> **EXERCISE DIRECTIONS**: When you reach the line containing "The width and height of the screenshot is (510, 626)." in the entries below, begin reproducing lines exactly, and stop once the line containing "Toggle italic formatting" is done.

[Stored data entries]
▶

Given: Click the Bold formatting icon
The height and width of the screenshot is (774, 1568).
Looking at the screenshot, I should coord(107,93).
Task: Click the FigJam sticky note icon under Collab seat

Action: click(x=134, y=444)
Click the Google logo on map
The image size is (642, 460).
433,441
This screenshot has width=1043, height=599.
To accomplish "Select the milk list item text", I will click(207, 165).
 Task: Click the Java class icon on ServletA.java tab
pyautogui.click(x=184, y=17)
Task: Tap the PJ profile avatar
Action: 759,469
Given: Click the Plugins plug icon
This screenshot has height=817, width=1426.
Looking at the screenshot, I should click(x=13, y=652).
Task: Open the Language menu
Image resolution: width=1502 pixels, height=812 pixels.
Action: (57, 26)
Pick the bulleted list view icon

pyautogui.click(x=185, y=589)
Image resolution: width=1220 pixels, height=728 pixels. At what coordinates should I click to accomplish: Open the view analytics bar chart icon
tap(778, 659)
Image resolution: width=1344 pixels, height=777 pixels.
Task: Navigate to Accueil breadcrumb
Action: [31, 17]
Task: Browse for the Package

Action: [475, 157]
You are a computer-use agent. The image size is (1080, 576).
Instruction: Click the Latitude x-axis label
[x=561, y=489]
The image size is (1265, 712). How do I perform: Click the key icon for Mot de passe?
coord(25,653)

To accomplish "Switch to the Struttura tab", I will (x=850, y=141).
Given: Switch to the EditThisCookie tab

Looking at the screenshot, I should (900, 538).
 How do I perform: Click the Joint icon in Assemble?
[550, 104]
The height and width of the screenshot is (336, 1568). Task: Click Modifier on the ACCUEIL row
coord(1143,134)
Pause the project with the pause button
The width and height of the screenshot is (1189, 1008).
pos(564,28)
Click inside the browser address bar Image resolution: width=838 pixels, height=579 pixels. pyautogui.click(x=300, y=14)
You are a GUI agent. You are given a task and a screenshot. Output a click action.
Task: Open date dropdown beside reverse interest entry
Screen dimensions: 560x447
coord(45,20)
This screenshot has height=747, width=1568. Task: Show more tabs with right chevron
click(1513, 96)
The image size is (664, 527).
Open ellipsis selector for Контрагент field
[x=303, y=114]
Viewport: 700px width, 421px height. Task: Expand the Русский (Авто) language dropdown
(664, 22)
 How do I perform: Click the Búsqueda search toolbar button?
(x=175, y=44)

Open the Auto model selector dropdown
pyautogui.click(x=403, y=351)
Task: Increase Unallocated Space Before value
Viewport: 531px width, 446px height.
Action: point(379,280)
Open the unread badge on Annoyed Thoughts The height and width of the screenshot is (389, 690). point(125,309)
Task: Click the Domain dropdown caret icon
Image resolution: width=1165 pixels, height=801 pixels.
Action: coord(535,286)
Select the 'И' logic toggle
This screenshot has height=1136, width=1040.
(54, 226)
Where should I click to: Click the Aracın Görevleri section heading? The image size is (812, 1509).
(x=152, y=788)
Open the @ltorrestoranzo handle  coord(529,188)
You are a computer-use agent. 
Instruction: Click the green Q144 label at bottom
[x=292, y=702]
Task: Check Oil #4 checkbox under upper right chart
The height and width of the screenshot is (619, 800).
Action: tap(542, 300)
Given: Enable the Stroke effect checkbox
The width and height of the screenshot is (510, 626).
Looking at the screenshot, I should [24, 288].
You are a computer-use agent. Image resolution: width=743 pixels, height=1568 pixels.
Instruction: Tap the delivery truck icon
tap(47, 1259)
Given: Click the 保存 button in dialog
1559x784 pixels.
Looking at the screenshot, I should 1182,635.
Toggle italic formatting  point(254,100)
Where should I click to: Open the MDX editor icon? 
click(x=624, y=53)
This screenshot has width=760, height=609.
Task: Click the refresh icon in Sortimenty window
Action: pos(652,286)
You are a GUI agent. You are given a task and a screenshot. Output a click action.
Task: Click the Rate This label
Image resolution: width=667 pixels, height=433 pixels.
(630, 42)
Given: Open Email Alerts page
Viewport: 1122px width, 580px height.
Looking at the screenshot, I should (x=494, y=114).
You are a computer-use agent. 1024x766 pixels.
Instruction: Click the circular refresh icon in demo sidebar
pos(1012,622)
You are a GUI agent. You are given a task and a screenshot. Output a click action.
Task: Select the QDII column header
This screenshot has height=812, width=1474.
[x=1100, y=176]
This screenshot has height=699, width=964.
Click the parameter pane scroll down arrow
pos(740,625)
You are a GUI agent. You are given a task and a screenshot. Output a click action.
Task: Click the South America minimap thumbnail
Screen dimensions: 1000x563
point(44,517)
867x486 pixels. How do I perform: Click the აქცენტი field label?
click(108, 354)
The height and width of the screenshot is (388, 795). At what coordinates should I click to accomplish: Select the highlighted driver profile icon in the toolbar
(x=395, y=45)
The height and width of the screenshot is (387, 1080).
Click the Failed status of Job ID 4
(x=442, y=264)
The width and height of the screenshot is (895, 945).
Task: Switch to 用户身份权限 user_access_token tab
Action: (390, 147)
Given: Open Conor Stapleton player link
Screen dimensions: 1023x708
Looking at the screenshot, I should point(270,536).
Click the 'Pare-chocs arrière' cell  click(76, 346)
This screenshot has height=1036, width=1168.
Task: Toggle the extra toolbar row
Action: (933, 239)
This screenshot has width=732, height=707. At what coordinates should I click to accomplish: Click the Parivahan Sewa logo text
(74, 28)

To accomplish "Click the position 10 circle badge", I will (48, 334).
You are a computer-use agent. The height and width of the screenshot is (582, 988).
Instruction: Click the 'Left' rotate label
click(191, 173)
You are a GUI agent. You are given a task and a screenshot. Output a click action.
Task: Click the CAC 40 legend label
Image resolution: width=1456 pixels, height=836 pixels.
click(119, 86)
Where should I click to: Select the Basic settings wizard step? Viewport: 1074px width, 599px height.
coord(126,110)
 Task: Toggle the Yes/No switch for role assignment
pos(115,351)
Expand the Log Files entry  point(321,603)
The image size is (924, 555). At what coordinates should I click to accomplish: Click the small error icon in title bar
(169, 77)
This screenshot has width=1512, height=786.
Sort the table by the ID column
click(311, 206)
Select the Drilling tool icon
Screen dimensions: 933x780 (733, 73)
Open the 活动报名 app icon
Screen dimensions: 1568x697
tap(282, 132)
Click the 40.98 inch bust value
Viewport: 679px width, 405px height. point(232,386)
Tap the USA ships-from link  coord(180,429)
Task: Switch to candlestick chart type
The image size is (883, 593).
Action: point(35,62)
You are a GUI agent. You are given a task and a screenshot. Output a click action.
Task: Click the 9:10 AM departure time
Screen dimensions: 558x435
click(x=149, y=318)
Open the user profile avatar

◀

> **TASK RESULT**:
The width and height of the screenshot is (510, 626).
Looking at the screenshot, I should [24, 288].
You are a computer-use agent. Image resolution: width=743 pixels, height=1568 pixels.
Instruction: Tap the delivery truck icon
tap(47, 1259)
Given: Click the 保存 button in dialog
1559x784 pixels.
Looking at the screenshot, I should 1182,635.
Toggle italic formatting  point(254,100)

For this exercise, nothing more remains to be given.